What do you do when you are not working?

– After work, I try to exercise, but I also watch films and read books. Sometimes we have table tennis tournaments with the entire crew with participants from all over the world. With the Filipinos being really good at table tennis, you can’t expect to win though. The food concepts are somewhat reminiscent of the food we have at home in Norway. There is taco Friday, rice porridge on Saturdays, and of course – Komle Thursday

(Komle is a traditional Norwegian potato dumpling for those not familiar with the concept)

Brett Winspear at his cabin on board Normand Vision

Brett Winspear, Technical Superintendent

What was your role on the Cassiopea project?

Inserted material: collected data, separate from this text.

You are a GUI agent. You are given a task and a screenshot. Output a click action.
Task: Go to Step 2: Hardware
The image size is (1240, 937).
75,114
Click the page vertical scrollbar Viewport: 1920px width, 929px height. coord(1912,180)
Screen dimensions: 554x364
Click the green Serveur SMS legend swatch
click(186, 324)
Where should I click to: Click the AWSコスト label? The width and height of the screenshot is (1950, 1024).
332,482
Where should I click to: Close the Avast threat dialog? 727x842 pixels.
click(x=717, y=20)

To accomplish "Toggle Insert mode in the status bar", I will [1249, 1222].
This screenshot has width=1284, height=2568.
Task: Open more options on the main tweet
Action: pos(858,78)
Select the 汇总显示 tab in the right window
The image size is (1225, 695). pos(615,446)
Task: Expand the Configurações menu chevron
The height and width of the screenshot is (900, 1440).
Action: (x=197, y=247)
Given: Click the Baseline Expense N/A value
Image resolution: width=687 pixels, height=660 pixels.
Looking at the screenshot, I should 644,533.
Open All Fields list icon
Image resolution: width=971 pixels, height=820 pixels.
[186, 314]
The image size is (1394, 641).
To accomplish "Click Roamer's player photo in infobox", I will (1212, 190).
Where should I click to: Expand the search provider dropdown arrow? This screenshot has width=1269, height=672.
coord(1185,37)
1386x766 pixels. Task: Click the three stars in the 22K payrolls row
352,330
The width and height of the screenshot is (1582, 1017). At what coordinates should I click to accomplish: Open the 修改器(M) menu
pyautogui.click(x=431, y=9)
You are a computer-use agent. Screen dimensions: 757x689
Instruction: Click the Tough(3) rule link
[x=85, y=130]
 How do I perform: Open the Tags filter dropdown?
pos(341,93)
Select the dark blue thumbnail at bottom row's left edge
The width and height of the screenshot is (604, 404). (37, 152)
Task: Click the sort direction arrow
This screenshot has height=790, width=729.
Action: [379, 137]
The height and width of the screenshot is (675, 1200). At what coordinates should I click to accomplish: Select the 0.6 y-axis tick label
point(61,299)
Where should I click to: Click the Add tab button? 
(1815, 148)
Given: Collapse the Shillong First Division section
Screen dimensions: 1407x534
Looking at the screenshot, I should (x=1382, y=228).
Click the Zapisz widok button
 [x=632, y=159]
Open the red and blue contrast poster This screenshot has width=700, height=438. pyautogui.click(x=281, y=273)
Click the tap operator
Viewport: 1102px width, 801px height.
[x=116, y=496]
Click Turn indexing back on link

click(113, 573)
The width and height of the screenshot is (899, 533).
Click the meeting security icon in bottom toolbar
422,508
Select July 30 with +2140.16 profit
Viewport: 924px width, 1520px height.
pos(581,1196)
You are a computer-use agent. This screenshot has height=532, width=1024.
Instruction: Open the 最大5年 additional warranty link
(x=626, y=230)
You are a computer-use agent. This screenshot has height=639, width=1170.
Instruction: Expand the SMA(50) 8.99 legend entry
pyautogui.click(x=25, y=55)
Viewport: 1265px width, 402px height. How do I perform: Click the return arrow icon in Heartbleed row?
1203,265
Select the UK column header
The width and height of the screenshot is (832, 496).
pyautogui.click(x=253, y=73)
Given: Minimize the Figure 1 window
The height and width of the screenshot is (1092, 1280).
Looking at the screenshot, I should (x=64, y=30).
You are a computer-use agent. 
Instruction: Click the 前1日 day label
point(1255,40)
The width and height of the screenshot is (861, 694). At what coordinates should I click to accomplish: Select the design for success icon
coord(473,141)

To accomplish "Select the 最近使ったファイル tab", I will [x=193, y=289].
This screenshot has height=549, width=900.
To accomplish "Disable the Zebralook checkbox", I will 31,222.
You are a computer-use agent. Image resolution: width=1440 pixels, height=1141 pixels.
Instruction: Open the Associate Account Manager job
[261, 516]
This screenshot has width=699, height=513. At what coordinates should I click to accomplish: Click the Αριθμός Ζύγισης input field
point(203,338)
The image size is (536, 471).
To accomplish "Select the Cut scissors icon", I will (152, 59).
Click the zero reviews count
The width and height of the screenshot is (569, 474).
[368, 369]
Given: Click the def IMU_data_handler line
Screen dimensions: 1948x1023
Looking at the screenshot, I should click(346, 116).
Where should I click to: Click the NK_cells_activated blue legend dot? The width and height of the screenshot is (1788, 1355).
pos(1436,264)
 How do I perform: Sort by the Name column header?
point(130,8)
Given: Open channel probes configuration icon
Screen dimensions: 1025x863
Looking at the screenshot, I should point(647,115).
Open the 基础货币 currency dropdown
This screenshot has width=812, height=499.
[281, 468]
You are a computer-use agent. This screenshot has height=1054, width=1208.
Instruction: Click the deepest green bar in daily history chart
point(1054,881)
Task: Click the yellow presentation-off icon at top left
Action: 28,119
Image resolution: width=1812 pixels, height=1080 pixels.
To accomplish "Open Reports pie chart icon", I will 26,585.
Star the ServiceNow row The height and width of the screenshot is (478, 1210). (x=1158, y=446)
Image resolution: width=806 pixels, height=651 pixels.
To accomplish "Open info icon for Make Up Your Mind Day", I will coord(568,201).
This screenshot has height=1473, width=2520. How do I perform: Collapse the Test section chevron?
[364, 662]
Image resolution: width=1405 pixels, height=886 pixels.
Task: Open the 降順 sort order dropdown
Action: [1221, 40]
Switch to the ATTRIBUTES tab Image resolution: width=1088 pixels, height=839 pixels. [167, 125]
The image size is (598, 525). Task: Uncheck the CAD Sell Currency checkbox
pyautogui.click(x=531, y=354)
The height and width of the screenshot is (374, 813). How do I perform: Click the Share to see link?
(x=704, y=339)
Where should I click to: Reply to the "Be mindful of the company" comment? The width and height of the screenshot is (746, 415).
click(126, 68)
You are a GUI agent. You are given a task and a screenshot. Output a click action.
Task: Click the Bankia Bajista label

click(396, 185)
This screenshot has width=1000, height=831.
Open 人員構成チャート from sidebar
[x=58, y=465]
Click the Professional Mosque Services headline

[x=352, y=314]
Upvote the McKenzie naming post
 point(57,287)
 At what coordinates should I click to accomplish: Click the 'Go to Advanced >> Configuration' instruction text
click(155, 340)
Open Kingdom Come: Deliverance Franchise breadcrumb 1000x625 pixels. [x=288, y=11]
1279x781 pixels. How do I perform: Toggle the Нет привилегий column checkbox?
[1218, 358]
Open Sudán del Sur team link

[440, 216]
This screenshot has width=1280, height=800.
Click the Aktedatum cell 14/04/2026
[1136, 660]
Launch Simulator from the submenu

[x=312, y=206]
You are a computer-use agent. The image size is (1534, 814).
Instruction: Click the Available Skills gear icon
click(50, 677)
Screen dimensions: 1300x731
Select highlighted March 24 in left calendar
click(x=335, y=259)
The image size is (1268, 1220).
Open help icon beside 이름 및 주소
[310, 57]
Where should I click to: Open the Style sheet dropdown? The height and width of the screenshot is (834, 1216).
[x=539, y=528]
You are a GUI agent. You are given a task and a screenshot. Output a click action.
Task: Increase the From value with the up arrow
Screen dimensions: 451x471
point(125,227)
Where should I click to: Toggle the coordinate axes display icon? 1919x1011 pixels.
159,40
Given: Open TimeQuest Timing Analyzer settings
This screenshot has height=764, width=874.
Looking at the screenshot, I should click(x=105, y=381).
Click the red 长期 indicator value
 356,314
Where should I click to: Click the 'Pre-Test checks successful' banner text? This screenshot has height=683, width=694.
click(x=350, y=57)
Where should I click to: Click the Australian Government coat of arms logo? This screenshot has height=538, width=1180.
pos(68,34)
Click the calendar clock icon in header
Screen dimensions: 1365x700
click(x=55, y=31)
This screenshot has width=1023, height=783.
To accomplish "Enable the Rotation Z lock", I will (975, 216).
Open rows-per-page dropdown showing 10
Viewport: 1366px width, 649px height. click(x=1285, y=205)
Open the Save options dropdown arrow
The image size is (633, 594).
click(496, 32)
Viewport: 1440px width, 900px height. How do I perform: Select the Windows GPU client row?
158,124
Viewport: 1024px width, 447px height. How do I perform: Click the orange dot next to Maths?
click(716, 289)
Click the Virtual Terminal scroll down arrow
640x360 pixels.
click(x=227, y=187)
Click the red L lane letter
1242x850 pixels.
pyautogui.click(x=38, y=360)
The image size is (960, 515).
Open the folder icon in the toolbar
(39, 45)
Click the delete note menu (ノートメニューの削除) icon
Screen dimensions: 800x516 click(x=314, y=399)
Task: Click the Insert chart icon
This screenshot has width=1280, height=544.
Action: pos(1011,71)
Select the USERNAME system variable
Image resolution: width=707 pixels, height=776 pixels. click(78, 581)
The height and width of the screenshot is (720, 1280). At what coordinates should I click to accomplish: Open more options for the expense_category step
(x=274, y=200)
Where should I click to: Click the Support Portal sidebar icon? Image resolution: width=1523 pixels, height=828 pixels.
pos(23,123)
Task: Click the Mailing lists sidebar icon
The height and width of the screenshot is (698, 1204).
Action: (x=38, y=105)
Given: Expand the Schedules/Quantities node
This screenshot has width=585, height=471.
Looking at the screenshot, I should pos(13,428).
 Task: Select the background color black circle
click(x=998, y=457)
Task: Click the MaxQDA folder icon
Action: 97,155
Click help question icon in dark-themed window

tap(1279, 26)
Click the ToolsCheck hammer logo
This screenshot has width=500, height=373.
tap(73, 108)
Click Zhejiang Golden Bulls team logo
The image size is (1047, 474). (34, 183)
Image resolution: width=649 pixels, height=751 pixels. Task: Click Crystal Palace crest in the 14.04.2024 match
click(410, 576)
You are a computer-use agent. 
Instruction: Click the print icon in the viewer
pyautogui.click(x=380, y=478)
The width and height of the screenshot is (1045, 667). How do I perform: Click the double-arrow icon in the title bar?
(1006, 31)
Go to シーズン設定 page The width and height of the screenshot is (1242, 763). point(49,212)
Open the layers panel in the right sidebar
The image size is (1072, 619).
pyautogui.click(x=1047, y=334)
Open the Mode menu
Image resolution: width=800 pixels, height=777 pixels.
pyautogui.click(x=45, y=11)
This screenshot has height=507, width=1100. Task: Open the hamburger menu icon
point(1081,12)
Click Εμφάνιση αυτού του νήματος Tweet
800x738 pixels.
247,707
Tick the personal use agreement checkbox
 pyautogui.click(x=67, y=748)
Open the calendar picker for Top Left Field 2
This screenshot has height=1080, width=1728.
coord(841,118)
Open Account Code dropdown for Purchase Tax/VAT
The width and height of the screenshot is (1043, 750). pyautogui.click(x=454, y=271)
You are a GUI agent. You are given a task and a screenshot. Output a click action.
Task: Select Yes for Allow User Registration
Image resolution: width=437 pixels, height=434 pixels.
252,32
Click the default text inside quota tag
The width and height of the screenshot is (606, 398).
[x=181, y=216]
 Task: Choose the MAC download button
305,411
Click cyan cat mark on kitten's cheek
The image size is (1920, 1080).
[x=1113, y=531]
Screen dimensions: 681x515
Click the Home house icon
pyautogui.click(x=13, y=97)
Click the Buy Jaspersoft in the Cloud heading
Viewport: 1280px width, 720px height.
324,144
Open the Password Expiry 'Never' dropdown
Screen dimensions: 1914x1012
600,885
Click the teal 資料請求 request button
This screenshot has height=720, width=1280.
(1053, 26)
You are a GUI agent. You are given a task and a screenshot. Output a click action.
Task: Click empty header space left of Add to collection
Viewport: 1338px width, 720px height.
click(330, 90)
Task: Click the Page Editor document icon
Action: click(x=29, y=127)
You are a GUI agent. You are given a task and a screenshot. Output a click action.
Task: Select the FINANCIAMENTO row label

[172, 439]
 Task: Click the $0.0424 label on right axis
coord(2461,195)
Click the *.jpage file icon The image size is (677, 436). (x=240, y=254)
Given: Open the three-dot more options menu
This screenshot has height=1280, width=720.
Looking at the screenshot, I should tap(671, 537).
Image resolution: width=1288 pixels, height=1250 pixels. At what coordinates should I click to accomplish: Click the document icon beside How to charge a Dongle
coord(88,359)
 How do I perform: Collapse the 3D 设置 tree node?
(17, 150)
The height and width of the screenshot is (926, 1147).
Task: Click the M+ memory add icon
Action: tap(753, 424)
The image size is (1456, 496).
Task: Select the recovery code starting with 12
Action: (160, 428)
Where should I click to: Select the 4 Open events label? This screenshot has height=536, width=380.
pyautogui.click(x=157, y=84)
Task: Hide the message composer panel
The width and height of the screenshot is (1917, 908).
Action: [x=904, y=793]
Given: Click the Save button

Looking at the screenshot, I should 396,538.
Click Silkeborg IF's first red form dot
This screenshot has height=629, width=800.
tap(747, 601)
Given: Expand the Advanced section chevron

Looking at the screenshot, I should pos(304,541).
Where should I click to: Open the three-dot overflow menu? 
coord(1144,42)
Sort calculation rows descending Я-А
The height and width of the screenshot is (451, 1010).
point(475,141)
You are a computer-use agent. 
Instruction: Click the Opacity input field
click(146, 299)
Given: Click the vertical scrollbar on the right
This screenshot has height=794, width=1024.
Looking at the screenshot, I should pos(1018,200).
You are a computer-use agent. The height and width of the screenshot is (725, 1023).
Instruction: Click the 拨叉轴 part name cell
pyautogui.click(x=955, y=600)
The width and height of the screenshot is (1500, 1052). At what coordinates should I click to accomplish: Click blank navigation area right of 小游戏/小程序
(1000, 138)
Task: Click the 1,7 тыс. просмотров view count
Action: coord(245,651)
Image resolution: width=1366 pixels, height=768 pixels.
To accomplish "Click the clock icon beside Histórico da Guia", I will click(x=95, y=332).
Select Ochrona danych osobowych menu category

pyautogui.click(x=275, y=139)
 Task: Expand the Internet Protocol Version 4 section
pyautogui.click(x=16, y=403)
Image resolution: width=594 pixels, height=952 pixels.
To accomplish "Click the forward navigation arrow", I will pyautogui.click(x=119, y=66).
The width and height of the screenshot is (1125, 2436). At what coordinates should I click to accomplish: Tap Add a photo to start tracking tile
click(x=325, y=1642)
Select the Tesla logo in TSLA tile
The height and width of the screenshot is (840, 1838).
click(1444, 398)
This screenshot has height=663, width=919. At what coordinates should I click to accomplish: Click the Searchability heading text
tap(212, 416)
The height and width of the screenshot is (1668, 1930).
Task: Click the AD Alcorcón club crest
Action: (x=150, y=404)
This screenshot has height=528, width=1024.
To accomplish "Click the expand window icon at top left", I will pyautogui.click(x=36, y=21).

– I work on a fixed rotation with Normand Vision. This time we were at Italy’s largest gas field to install a 30-kilometer cable to the platform. It was a fairly big assignment that took us somewhere between five and six weeks. Simply put, my tasks were to get the cable down into the sea from the yellow tower that you see on top of the vessel.Simply put, my tasks were to get the cable down into the sea from the yellow tower that you see on top of the vessel.

– Cassiopea was a really good project. It was my first trip to Italy, and it was lovely to have that mild and really nice weather, which is not always the case. We got some lovely sunsets, and on clear days we could actually see Mount Etna from the vessel. On this project I actually only worked the night shift. It might sound harsh, but for me it was great because I got the opportunity to relax in the sunshine before the night shift began. The body gets used to the circadian rhythm faster than you might think, and sleeping went fine.

Normand Vision in Italy

How do you feel about working on rotation?

– You find joy in the routines on the vessel, with twelve hours “on” and twelve hours “off”. There is breakfast, lunch and dinner. After work you can hit the gym, relax with a good book, watch some TV or be social with your colleagues. By doing the offshore rotation you also know that you will get those weeks at home with the family in Moorsholm, north-east of England. That’s nice.

– In a way, each and every trip lives a life of its own. It’s the same vessel, but you always meet new people and get new projects to work on. For a couple of weeks, the people on board become your family and the vessel our common home.